» What you should do: Report every line of the data below that contains the word "dimensions", treating uppercase and lowercase letters as different.
** begin **
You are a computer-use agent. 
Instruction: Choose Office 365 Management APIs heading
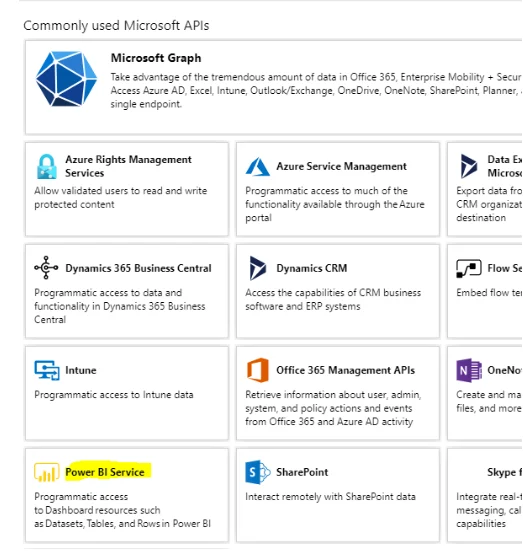coord(345,370)
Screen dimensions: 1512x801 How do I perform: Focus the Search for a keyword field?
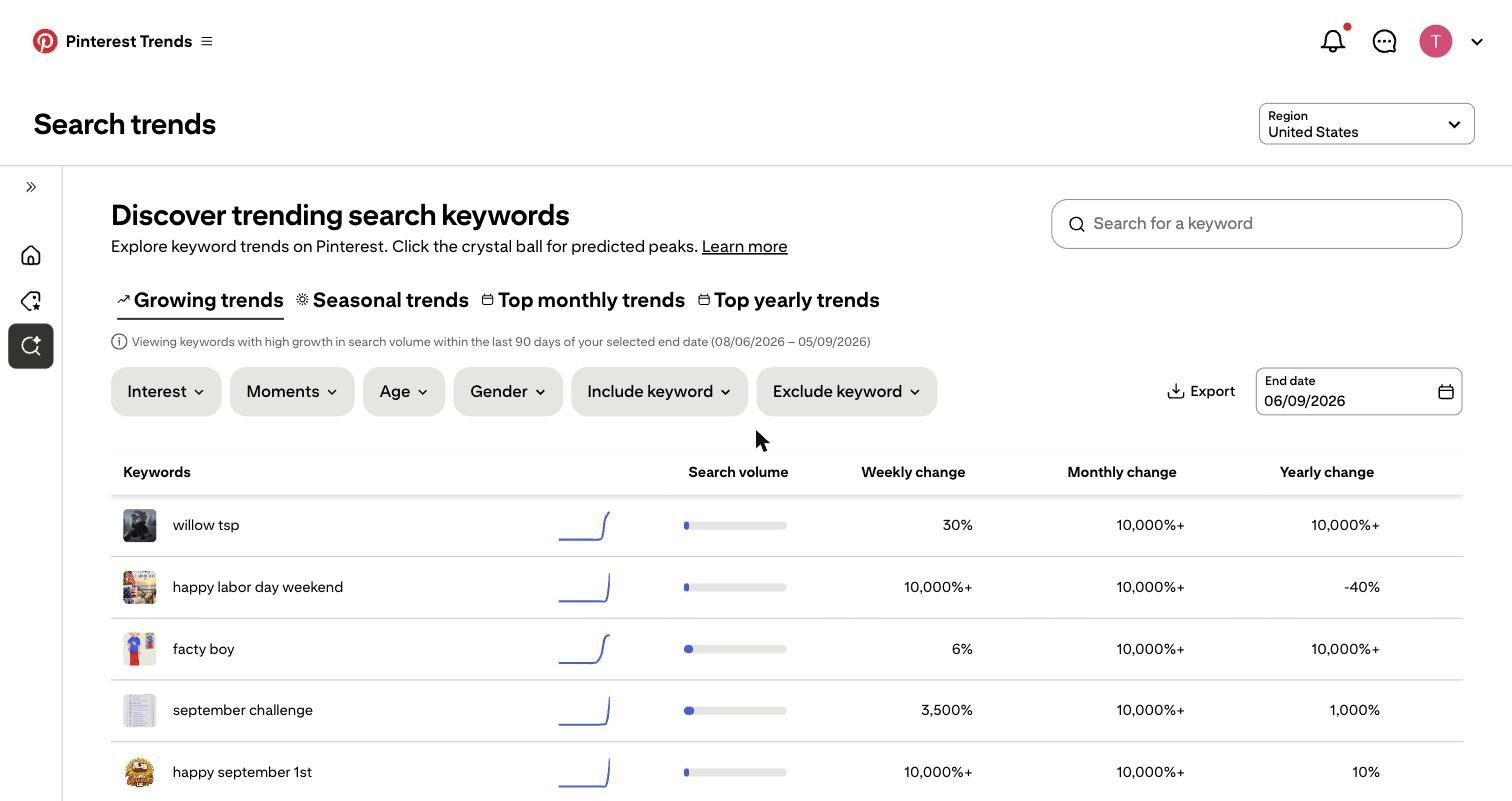click(x=1256, y=224)
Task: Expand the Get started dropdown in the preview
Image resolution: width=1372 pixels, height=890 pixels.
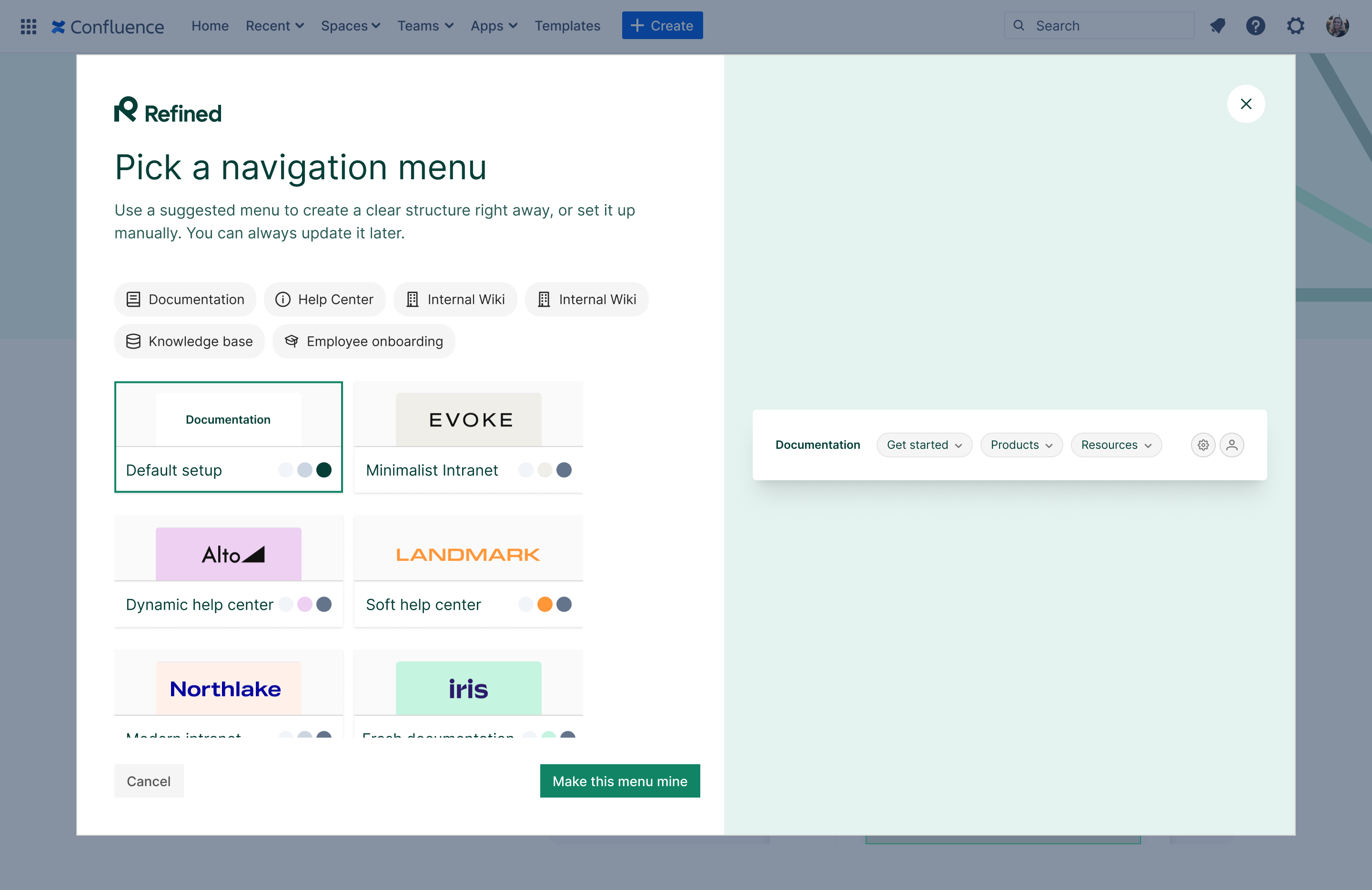Action: [924, 445]
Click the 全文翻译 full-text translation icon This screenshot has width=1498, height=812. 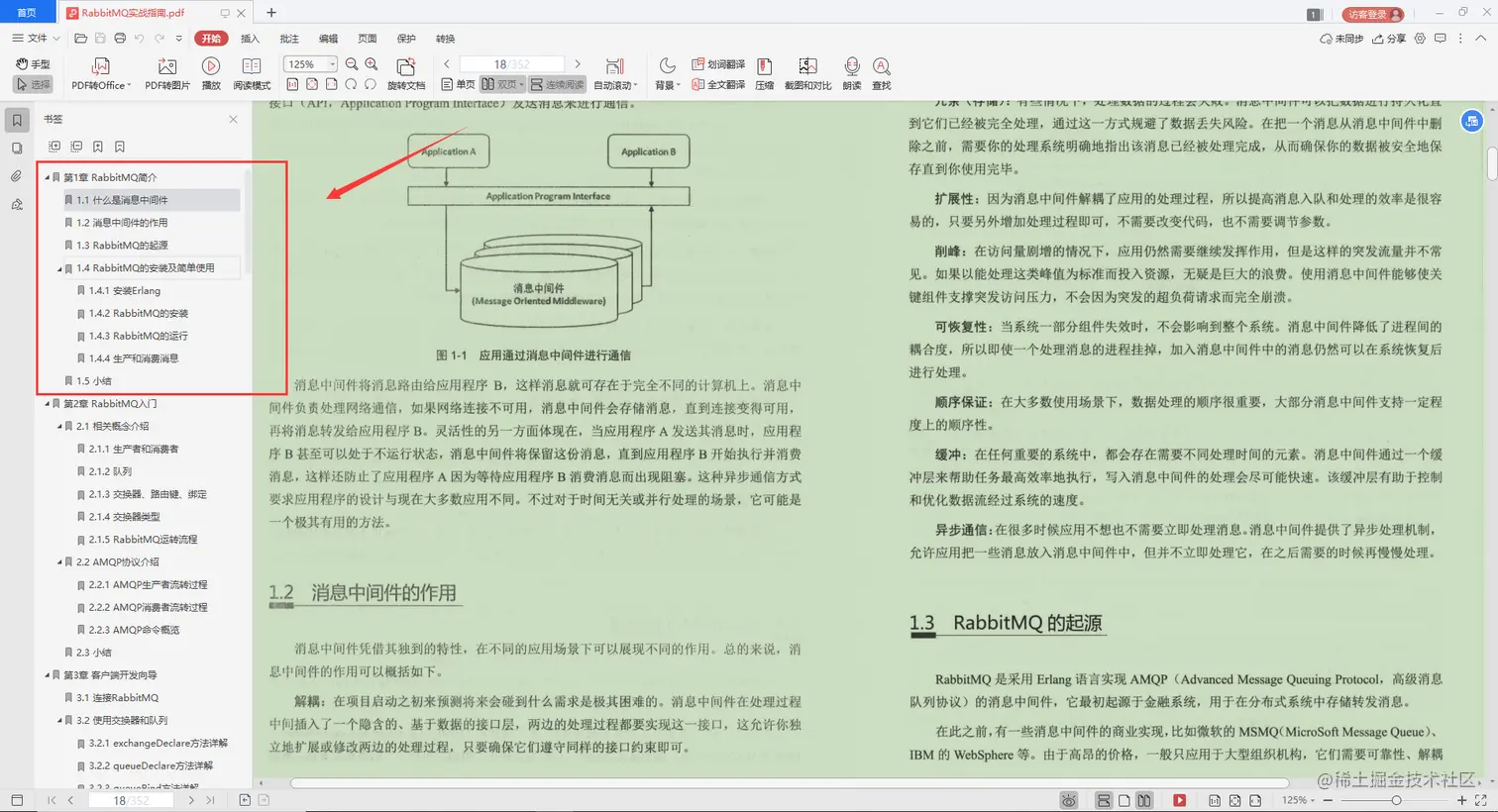pyautogui.click(x=720, y=83)
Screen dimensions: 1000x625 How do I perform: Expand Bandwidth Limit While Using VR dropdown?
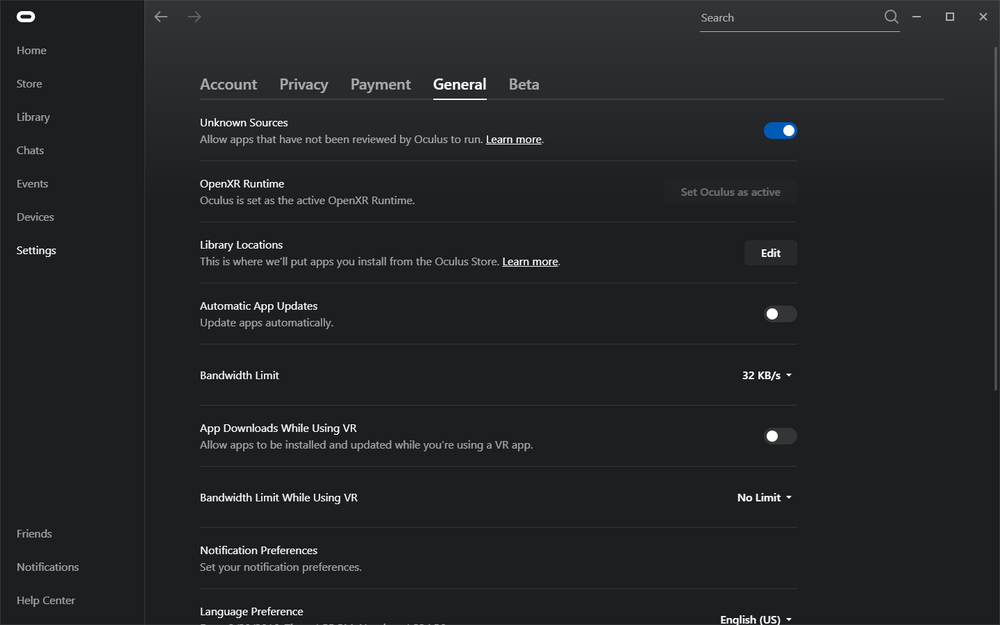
** end **
» Result for this exercise:
Screen dimensions: 1512x801 How do I perform: Focus the Search for a keyword field?
Screen dimensions: 1000x625 How do I perform: Expand Bandwidth Limit While Using VR dropdown?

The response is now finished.